US 12,452,113 B1
Transceiver decoding method and system based on protograph differential chaos shift keying
Yi Fang, Guangdong (CN); Yuyi He, Guangdong (CN); Liang Lv, Guangdong (CN); Liuguo Yin, Guangdong (CN); and Pingping Chen, Guangdong (CN)
Assigned to Guangdong University of Technology, Guangzhou (CN)
Filed by Guangdong University of Technology, Guangdong (CN)
Filed on Jun. 11, 2025, as Appl. No. 19/235,482.
Claims priority of application No. 202410773836.9 (CN), filed on Jun. 17, 2024.
Int. Cl.
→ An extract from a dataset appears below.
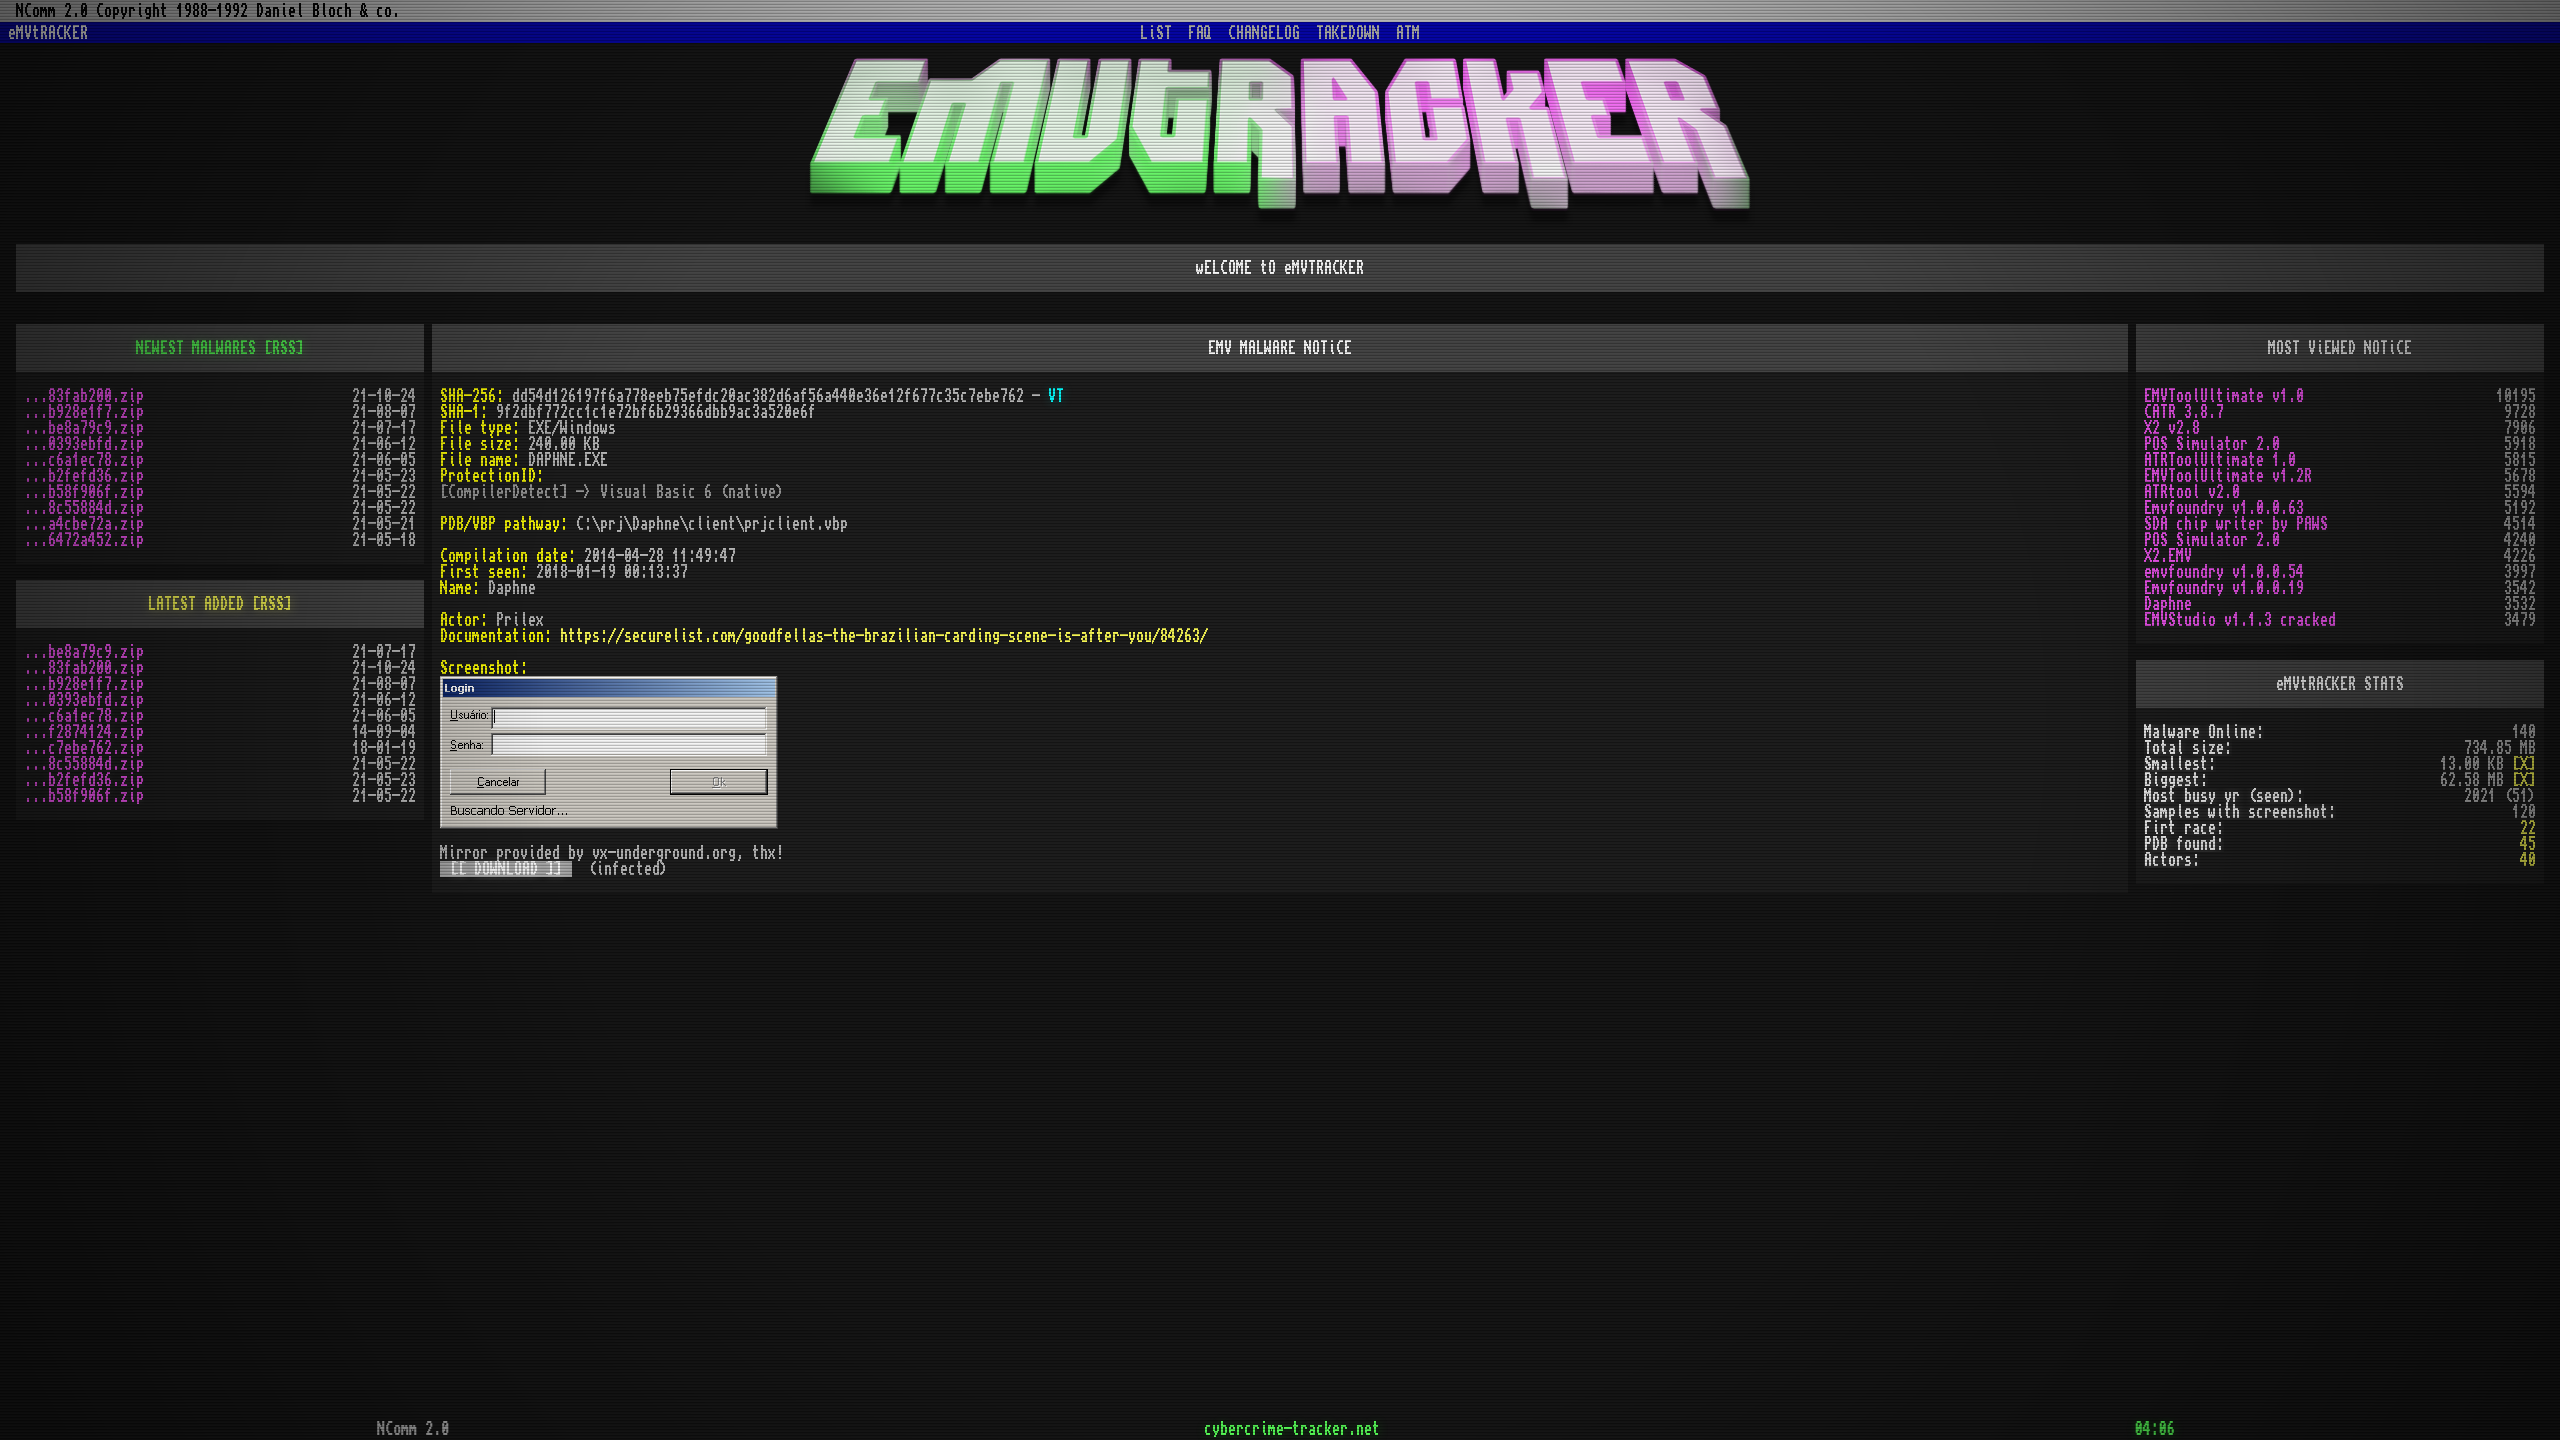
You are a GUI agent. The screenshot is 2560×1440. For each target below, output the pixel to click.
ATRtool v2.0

H04L 27/00 (2006.01); H04L 1/00 (2006.01)
CPC H04L 27/001 (2013.01) [H04L 1/0057 (2013.01)] 9 Claims
OG exemplary drawing
 
1. A transceiver decoding method based on protograph differential chaos shift keying, a transceiver comprising a protograph differential chaos shift keying transmitter, a wireless channel, a target extrinsic information-aided network and an a-priori calculation decoder, wherein the method comprises:
acquiring an information bit sequence, performing a coded modulation on the information bit sequence via the protograph differential chaos shift keying transmitter, and outputting a plurality of modulated symbols;
inputting each modulated symbol into the wireless channel for channel interference, and outputting a received symbol corresponding to each modulated symbol;
using the target extrinsic information-aided network to determine a target a-posteriori probability vector corresponding to each received symbol according to each received symbol and a preset initial a-posteriori probability vector corresponding to each received symbol;
inputting each target a-posteriori probability vector into the a-priori calculation decoder for decoding, and outputting an initial decoded bit sequence; and
determining a target decoded bit sequence according to the initial decoded bit sequence and a preset check matrix; and
the target extrinsic information-aided network comprises a convolutional neural network-long short-term memory block, a fully connected block, and a decision block; and the step of using the target extrinsic information-aided network to determine a target a-posteriori probability vector corresponding to each received symbol according to each received symbol and a preset initial a-posteriori probability vector corresponding to each received symbol comprises:
using the convolutional neural network-long short-term memory block to perform one-dimensional feature extraction on each received symbol, and generating a first feature vector corresponding to each received symbol;
using the fully connected block to perform vector feature extraction on the preset initial a-posteriori probability vector corresponding to each received symbol, and determining a second feature vector corresponding to each preset initial a-posteriori probability vector; and
inputting each first feature vector and each second feature vector into the decision block for feature concatenating separately, and outputting the target a-posteriori probability vector corresponding to each received symbol.